Are you storing your data in BigQuery and interested in using that data to train and deploy models? Or maybe you’re already building ML workflows in Vertex AI, but looking to do more complex analysis of your model’s predictions? In this post, we’ll show you five integrations between Vertex AI and BigQuery, so you can store and ingest your data; build, train and deploy your ML models; and manage models at scale with built-in MLOps, all within one platform. Let’s get started!

Import BigQuery data into Vertex AI

If you’re using Google Cloud, chances are you have some data stored in BigQuery. When you’re ready to use this data to train a machine learning model, you can upload your BigQuery data directly into Vertex AI with a few steps in the console:

1 Import BigQuery data into Vertex AI.gif

You can also do this with the Vertex AI SDK:

from google.cloud import aiplatform

dataset = aiplatform.TabularDataset.create(
    display_name="my-tabular-dataset",
    bq_source="bq://project.dataset.table_name",
)

Notice that you didn’t need to export our BigQuery data and re-import it into Vertex AI. Thanks to this integration, you can seamlessly connect your BigQuery data to Vertex AI without moving your data from the cloud.
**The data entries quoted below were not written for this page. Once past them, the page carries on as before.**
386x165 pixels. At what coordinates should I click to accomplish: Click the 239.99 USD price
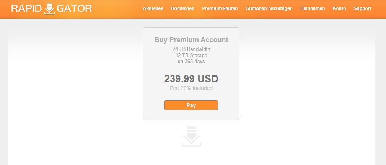tap(191, 79)
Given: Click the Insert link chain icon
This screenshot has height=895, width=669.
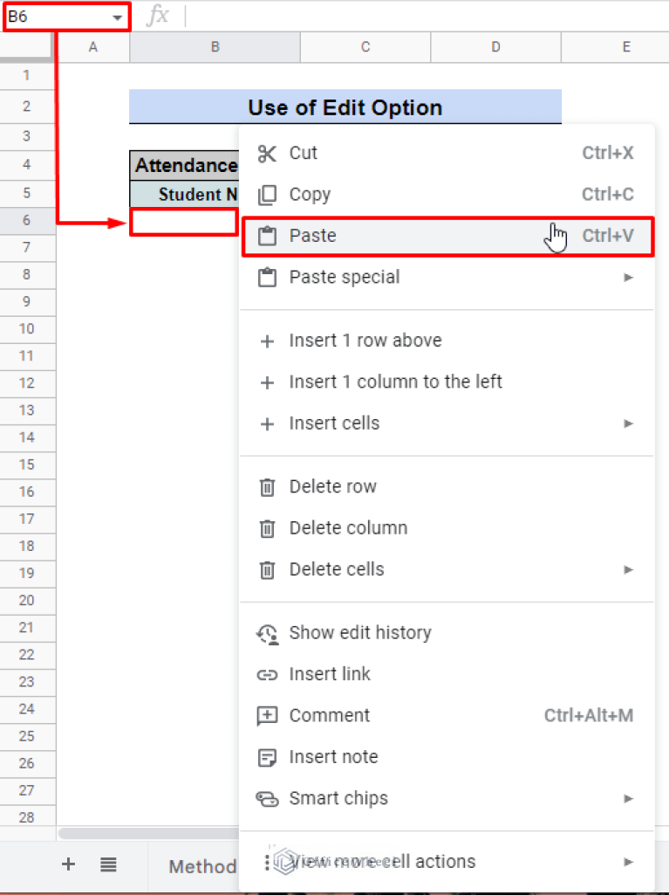Looking at the screenshot, I should [x=267, y=674].
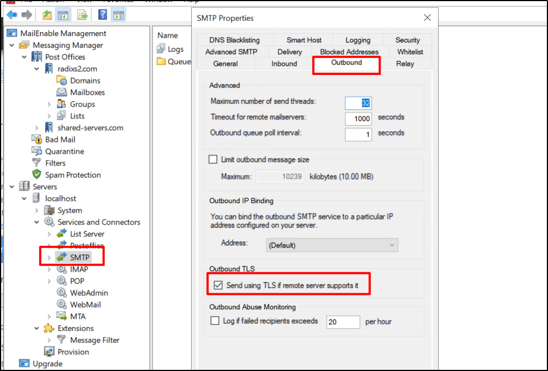
Task: Close the SMTP Properties dialog
Action: click(x=427, y=18)
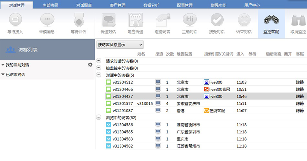Collapse the 浏览中的访客 group
Viewport: 307px width, 161px height.
99,118
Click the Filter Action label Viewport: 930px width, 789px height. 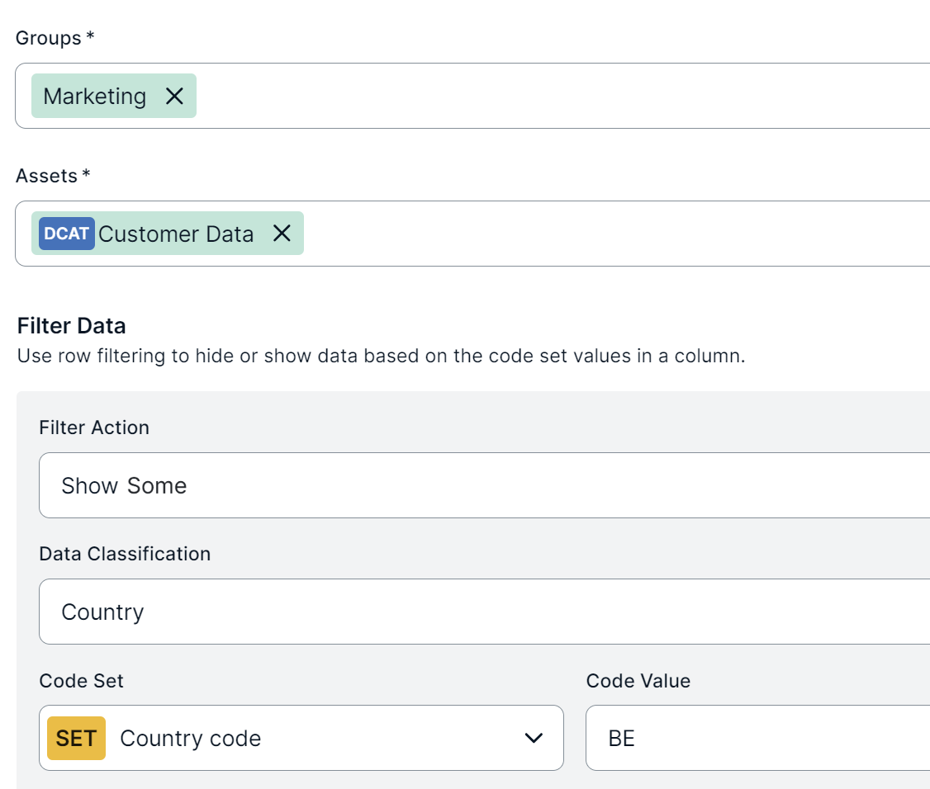click(x=94, y=428)
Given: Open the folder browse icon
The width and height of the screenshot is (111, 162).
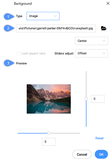Looking at the screenshot, I should tap(104, 28).
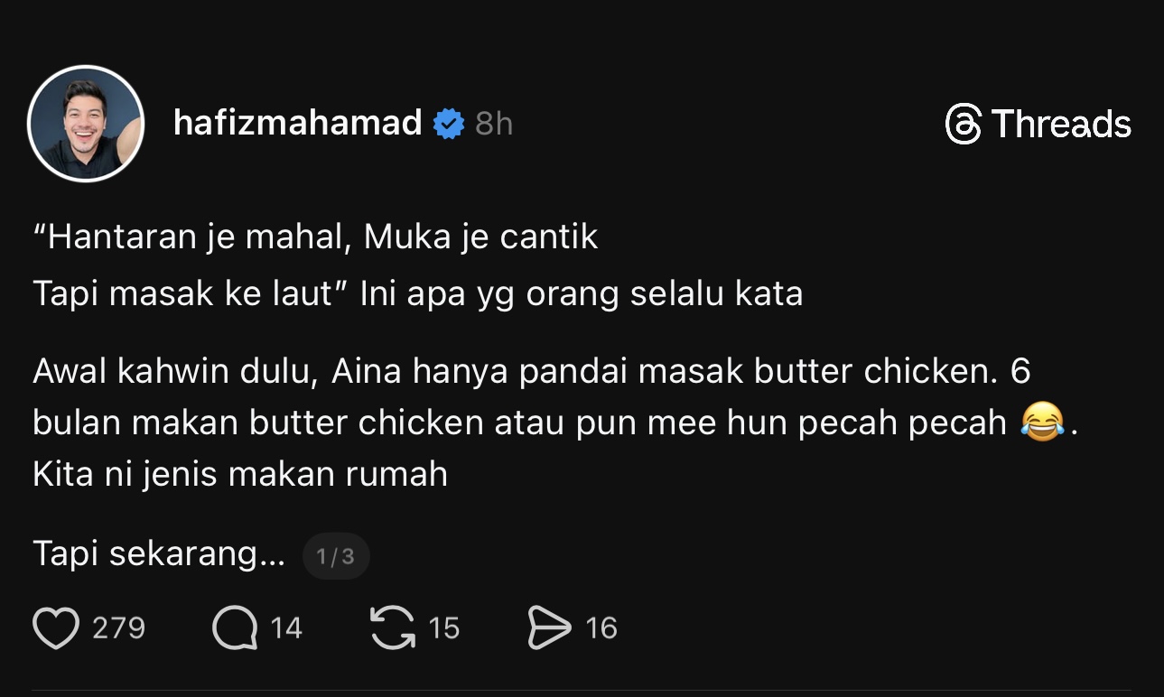The height and width of the screenshot is (697, 1164).
Task: Expand the thread with the 1/3 indicator
Action: 335,556
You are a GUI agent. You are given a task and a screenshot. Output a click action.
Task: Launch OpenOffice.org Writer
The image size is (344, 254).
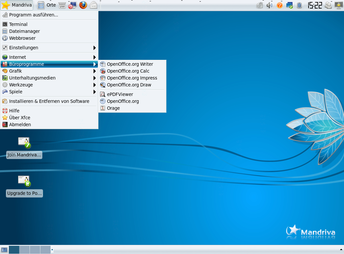point(130,64)
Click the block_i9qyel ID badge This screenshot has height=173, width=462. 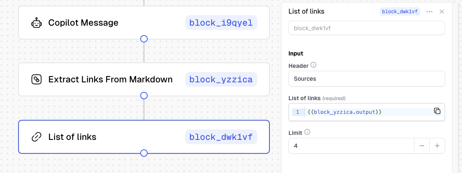pyautogui.click(x=221, y=23)
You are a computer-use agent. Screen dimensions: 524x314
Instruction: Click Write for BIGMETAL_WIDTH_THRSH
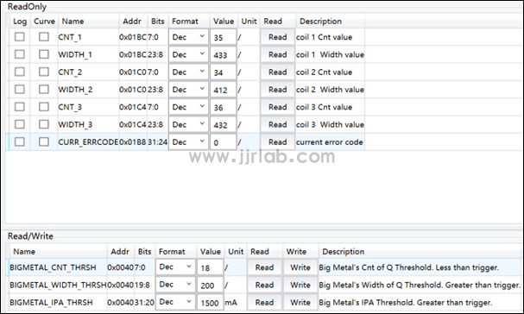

Access BigQuery public datasets

This dataset integration between Vertex AI and BigQuery means that in addition to connecting your company’s own BigQuery datasets to Vertex AI, you can also utilize the 200+ publicly available datasets in BigQuery to train your own ML models. BigQuery’s public datasets cover a range of topics, including geographic, census, weather, sports, programming, healthcare, news, and more.

You can use this data on its own to experiment with training models in Vertex AI, or to augment your existing data. For example, maybe you’re building a demand forecasting model and find that weather impacts demand for your product; you can join BigQuery’s public weather dataset with your organization’s sales data to train your forecasting model in Vertex AI.

Below, you’ll see an example of importing the public weather data from last year to train a weather forecasting model:

2 Access BigQuery public datasets .gif

Accessing BigQuery data from Vertex AI Workbench notebooks

Data scientists often work in a notebook environment to do exploratory data analysis, create visualizations, and perform feature engineering. Within a managed Workbench notebook instance in Vertex AI, you can directly access your BigQuery data with a SQL query, or download it as a Pandas Dataframe for analysis in Python.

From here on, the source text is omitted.